_ACTIVITY_
Output the full set of records exactly.

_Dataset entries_

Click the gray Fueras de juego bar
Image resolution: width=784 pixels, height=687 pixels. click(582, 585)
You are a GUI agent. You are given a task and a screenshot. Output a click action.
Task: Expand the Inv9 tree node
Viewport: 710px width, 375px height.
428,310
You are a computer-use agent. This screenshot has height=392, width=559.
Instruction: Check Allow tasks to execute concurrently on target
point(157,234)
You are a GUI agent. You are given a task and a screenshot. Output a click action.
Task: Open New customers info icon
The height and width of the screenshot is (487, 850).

_PROBLEM SOLUTION_
Click the gray Fueras de juego bar
Image resolution: width=784 pixels, height=687 pixels. click(582, 585)
You are a GUI agent. You are given a task and a screenshot. Output a click action.
Task: Expand the Inv9 tree node
Viewport: 710px width, 375px height.
428,310
You are a computer-use agent. This screenshot has height=392, width=559.
Instruction: Check Allow tasks to execute concurrently on target
point(157,234)
You are a GUI agent. You are given a task and a screenshot. Output a click action.
Task: Open New customers info icon
The height and width of the screenshot is (487, 850).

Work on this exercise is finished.